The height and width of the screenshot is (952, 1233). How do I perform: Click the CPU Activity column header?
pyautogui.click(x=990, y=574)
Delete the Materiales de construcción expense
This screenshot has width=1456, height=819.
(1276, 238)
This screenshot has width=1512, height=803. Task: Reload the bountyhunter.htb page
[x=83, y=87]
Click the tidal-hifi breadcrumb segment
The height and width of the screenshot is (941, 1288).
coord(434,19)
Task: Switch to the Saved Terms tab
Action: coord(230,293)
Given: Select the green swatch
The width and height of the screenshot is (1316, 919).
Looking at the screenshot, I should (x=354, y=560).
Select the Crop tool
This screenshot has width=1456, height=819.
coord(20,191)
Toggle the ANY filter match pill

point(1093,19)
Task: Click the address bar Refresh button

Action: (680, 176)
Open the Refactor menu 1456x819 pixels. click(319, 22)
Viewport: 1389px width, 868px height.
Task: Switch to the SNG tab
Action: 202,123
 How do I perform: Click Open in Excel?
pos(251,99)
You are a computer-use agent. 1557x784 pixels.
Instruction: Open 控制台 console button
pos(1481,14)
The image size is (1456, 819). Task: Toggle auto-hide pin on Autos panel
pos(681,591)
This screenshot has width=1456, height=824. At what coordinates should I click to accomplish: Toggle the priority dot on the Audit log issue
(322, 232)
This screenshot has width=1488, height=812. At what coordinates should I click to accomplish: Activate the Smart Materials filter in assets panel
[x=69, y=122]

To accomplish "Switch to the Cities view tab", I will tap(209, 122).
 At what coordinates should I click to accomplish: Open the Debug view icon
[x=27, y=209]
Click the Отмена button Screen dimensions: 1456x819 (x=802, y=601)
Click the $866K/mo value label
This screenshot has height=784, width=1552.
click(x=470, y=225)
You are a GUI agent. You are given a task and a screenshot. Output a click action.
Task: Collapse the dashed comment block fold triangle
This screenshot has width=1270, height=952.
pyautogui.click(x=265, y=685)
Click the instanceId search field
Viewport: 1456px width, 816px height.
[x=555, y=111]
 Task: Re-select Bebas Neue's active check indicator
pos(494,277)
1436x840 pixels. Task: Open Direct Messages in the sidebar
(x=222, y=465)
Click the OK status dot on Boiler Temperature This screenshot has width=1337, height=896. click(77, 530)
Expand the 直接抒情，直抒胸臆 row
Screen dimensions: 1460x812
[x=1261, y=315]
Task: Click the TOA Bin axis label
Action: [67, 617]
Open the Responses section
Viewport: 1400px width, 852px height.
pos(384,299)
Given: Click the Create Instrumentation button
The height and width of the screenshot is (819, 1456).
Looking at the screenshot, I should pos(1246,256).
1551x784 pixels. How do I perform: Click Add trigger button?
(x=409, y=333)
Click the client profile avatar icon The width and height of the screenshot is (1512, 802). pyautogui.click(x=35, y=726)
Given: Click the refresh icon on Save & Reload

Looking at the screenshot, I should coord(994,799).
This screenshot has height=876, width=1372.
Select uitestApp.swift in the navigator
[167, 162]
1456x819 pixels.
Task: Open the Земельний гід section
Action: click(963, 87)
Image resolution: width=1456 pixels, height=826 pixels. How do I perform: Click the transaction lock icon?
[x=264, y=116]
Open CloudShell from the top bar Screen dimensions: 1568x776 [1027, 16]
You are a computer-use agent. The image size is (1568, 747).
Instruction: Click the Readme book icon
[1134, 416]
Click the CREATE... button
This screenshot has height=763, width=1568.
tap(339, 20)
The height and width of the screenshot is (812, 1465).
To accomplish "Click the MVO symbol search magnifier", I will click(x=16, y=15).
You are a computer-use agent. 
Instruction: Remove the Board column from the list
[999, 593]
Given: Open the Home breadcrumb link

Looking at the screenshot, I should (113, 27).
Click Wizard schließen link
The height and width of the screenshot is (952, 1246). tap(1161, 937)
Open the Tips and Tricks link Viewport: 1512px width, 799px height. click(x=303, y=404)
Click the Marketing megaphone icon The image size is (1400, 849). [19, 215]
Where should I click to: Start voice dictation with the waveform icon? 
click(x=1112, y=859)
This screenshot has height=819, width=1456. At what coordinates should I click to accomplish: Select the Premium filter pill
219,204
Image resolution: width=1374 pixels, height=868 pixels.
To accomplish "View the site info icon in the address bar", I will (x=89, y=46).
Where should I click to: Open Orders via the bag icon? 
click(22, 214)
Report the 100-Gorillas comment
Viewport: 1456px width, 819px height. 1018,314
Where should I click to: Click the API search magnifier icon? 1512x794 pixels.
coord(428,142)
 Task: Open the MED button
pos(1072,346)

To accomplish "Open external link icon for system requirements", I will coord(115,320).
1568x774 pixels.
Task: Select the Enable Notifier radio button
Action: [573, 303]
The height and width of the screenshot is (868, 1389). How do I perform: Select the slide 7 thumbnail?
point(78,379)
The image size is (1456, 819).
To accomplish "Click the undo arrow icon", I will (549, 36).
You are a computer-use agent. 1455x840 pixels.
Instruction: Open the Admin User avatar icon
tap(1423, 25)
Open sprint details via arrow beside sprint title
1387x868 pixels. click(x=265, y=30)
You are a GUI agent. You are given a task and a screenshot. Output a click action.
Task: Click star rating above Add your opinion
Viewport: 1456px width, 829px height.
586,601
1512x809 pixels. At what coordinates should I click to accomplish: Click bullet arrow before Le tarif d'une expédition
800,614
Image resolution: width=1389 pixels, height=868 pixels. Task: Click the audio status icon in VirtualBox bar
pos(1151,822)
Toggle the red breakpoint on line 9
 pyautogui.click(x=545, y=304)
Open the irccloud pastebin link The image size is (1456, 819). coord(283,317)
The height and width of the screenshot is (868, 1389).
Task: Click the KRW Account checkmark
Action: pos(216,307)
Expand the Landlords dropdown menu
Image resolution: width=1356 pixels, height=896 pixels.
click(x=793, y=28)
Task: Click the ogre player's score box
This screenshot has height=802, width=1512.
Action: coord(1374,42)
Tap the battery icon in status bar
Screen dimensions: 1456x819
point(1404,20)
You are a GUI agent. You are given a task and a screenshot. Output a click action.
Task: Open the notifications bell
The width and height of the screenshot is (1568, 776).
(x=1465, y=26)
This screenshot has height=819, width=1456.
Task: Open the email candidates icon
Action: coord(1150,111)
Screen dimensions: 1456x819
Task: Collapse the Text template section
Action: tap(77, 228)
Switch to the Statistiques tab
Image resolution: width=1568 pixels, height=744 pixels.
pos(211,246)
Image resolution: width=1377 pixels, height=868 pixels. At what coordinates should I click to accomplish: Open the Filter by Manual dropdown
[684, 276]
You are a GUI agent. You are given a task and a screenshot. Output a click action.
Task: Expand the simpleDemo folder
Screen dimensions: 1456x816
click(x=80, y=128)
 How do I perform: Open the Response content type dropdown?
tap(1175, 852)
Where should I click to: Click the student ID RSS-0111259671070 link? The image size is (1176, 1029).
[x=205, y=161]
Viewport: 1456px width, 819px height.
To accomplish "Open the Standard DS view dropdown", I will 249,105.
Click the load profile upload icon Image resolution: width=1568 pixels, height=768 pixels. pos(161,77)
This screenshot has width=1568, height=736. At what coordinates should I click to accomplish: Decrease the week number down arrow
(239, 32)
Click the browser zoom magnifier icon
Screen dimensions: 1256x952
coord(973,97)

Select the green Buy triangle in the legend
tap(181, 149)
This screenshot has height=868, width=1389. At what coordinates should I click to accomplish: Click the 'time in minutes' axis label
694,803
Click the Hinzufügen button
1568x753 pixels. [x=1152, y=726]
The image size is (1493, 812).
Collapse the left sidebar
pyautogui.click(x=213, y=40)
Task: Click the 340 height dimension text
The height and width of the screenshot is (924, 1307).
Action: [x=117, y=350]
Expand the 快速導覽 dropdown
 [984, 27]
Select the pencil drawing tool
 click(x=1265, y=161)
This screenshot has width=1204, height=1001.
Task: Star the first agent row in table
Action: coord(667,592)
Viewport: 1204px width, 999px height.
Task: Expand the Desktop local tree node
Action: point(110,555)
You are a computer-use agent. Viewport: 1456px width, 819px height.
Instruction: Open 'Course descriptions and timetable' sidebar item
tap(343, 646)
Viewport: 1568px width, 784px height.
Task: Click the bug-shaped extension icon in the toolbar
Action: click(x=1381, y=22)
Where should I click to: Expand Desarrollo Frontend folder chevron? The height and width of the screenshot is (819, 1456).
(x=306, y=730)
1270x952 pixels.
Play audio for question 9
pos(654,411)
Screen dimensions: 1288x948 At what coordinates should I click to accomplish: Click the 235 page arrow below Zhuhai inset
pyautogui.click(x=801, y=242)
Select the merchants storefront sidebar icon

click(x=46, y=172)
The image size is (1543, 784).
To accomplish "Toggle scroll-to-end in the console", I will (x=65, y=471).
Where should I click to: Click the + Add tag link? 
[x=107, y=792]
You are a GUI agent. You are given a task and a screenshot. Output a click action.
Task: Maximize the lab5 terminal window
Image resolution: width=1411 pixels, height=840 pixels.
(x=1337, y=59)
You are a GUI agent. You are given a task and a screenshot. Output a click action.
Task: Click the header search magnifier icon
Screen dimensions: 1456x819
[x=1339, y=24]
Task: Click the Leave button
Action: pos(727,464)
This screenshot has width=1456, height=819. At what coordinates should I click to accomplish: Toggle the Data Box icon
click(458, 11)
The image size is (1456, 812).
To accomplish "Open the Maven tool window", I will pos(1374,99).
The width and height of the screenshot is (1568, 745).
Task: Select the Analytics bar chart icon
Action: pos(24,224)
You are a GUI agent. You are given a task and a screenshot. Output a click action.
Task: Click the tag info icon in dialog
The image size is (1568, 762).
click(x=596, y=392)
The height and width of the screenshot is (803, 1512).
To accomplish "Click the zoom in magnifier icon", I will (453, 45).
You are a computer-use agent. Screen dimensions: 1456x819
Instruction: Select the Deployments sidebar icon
··········
*WORK INSTRUCTIONS*: Where a line in the entries holds "computer", copy that line.

*ANSWER TO THE EXERCISE*:
You are a computer-use agent. 1557x784 pixels.
You are a computer-use agent. The image size is (1568, 747).
You are a computer-use agent. 
You are a computer-use agent. 1455x840 pixels.
You are a computer-use agent. Viewport: 1456px width, 819px height.
You are a computer-use agent. Screen dimensions: 1456x819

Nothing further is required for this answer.